* **What the exercise asks**
Your job is to copy every record exactly.

*** Raw data Section Begins ***

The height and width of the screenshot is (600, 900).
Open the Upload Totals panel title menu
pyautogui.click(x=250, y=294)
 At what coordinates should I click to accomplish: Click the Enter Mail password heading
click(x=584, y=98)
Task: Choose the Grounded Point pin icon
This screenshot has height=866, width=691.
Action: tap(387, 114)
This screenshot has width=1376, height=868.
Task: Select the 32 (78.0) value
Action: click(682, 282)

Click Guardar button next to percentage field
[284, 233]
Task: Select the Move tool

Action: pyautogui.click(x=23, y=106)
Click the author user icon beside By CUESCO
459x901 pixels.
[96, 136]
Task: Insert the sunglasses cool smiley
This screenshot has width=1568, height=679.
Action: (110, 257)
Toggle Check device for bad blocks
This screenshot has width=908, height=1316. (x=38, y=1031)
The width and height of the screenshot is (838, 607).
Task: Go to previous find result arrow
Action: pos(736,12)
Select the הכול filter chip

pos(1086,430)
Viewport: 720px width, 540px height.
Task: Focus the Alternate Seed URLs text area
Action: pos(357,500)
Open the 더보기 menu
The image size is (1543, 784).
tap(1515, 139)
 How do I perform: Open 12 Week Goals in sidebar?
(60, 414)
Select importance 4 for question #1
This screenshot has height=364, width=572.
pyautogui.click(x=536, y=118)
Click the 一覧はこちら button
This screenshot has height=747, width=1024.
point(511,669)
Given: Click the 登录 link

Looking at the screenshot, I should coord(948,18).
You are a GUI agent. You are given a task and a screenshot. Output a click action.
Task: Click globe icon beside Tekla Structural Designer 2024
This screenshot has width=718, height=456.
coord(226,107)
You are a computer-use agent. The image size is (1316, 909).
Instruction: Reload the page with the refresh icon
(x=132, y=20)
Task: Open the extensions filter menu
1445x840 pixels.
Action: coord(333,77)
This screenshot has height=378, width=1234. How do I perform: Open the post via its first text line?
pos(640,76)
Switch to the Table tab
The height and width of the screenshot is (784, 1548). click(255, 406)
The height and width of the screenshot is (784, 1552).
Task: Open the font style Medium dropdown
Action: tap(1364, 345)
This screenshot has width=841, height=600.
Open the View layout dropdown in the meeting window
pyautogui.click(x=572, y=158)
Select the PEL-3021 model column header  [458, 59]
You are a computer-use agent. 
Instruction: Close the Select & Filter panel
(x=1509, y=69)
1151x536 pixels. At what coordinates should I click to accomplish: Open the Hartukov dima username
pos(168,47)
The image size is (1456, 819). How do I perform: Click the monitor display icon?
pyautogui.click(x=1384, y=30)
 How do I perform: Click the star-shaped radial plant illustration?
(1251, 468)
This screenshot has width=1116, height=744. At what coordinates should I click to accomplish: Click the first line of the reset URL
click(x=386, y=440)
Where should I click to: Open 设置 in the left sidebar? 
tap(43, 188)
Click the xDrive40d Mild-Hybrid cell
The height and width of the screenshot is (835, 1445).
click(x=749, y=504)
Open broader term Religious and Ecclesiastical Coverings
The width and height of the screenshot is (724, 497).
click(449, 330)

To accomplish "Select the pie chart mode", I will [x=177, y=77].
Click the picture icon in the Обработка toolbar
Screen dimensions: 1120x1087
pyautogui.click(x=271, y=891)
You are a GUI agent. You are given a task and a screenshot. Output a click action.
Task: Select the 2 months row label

*** Raw data Section Ends ***

* **Your response**
The height and width of the screenshot is (600, 900).
Open the Upload Totals panel title menu
pyautogui.click(x=250, y=294)
 At what coordinates should I click to accomplish: Click the Enter Mail password heading
click(x=584, y=98)
Task: Choose the Grounded Point pin icon
This screenshot has height=866, width=691.
Action: tap(387, 114)
This screenshot has width=1376, height=868.
Task: Select the 32 (78.0) value
Action: click(682, 282)

Click Guardar button next to percentage field
[284, 233]
Task: Select the Move tool

Action: pyautogui.click(x=23, y=106)
Click the author user icon beside By CUESCO
459x901 pixels.
[96, 136]
Task: Insert the sunglasses cool smiley
This screenshot has width=1568, height=679.
Action: (110, 257)
Toggle Check device for bad blocks
This screenshot has width=908, height=1316. (x=38, y=1031)
The width and height of the screenshot is (838, 607).
Task: Go to previous find result arrow
Action: pos(736,12)
Select the הכול filter chip

pos(1086,430)
Viewport: 720px width, 540px height.
Task: Focus the Alternate Seed URLs text area
Action: pos(357,500)
Open the 더보기 menu
The image size is (1543, 784).
tap(1515, 139)
 How do I perform: Open 12 Week Goals in sidebar?
(60, 414)
Select importance 4 for question #1
This screenshot has height=364, width=572.
pyautogui.click(x=536, y=118)
Click the 一覧はこちら button
This screenshot has height=747, width=1024.
point(511,669)
Given: Click the 登录 link

Looking at the screenshot, I should coord(948,18).
You are a GUI agent. You are given a task and a screenshot. Output a click action.
Task: Click globe icon beside Tekla Structural Designer 2024
This screenshot has width=718, height=456.
coord(226,107)
You are a computer-use agent. The image size is (1316, 909).
Instruction: Reload the page with the refresh icon
(x=132, y=20)
Task: Open the extensions filter menu
1445x840 pixels.
Action: coord(333,77)
This screenshot has height=378, width=1234. How do I perform: Open the post via its first text line?
pos(640,76)
Switch to the Table tab
The height and width of the screenshot is (784, 1548). click(255, 406)
The height and width of the screenshot is (784, 1552).
Task: Open the font style Medium dropdown
Action: tap(1364, 345)
This screenshot has width=841, height=600.
Open the View layout dropdown in the meeting window
pyautogui.click(x=572, y=158)
Select the PEL-3021 model column header  [458, 59]
You are a computer-use agent. 
Instruction: Close the Select & Filter panel
(x=1509, y=69)
1151x536 pixels. At what coordinates should I click to accomplish: Open the Hartukov dima username
pos(168,47)
The image size is (1456, 819). How do I perform: Click the monitor display icon?
pyautogui.click(x=1384, y=30)
 How do I perform: Click the star-shaped radial plant illustration?
(1251, 468)
This screenshot has width=1116, height=744. At what coordinates should I click to accomplish: Click the first line of the reset URL
click(x=386, y=440)
Where should I click to: Open 设置 in the left sidebar? 
tap(43, 188)
Click the xDrive40d Mild-Hybrid cell
The height and width of the screenshot is (835, 1445).
click(x=749, y=504)
Open broader term Religious and Ecclesiastical Coverings
The width and height of the screenshot is (724, 497).
click(449, 330)

To accomplish "Select the pie chart mode", I will [x=177, y=77].
Click the picture icon in the Обработка toolbar
Screen dimensions: 1120x1087
pyautogui.click(x=271, y=891)
You are a GUI agent. You are given a task and a screenshot. Output a click action.
Task: Select the 2 months row label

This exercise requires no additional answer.